The design according to my invention is based on a special and new method of manufacture in which the welding of the two wall sections is effected during coiling and immediately after joining and after completion of the differential bending. The two wall sections, hence, can still independently--but already in a form jointed together--follow the spiral bending which for the two portions takes place in radially different spiral planes. It is only immediately after bending that they are welded together. In this respect it should be noted that the language "after bending" does not mean the completion of the total spiral coiling but rather respectively only the "differential" bending processes throughout the spiral coiling. To take into account a series production and a continuous manufacture it is advantageous to proceed as suggested in claim 9, with the next process claim setting forth an improvement having an advantageous effect on the heat-exchanger as such inasmuch as also the externally bent edge of the inner wall in the radial extension can be kept shorter because the spacing function is assumed by the spacer extending to the weld. It is important for the bending width of the two participating edges to remain weldable either in the overlapped position or in the aligning position, with the inwardly facing bent edge being held as small as possible because, during bending, it is subjected to a stronger undulatory deformation than the outwardly facing edge.

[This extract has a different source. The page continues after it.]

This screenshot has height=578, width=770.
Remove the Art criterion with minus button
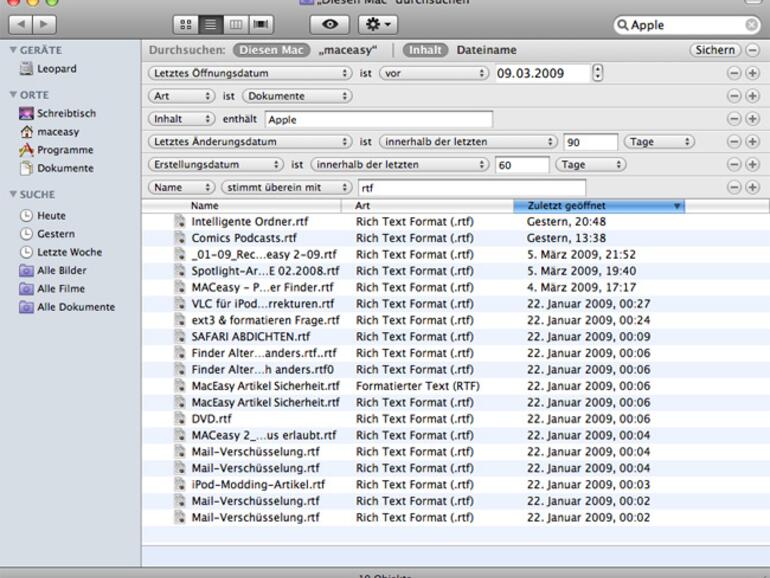733,96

The axially oriented corrugated structures protruding into the gas-carrying passage have a three-fold function: firstly, they contribute to the pressure stability of the walls, secondly, they increase the heat-exchanger face and, thirdly, they form, for the coiling process, the spacers on the gas side. The language "extending essentially in parallel to the coiling axis" conveys that the corrugated structures, in joined-together condition, weakly cross thereby being able to support point-wise. Most important in this respect is the fact that the corrugated structures do not at the same time seize, in part, the bent edges as this would result in substantially predetermined bending points which are expressly to be avoided. In the event of a greater height of the spirally coiled heat-exchanger and, optionally, also under consideration of a special flow pattern on the water side, an advantageous embodiment will reside in that the inner wall is provided with at least one corrugated structure extending in a direction perpendicular to the coil axis. During spiral coiling, the central area of the outer wall exposed to the danger of being drawn in is supported and is held at a precise distance, and, on the other hand, the flow channel on the water side is thereby subdivided so that with the two channels connected in series, the water flows through the heat-exchanger in counter-flow or in parallel flow depending on the arrangement of the forward and return connections.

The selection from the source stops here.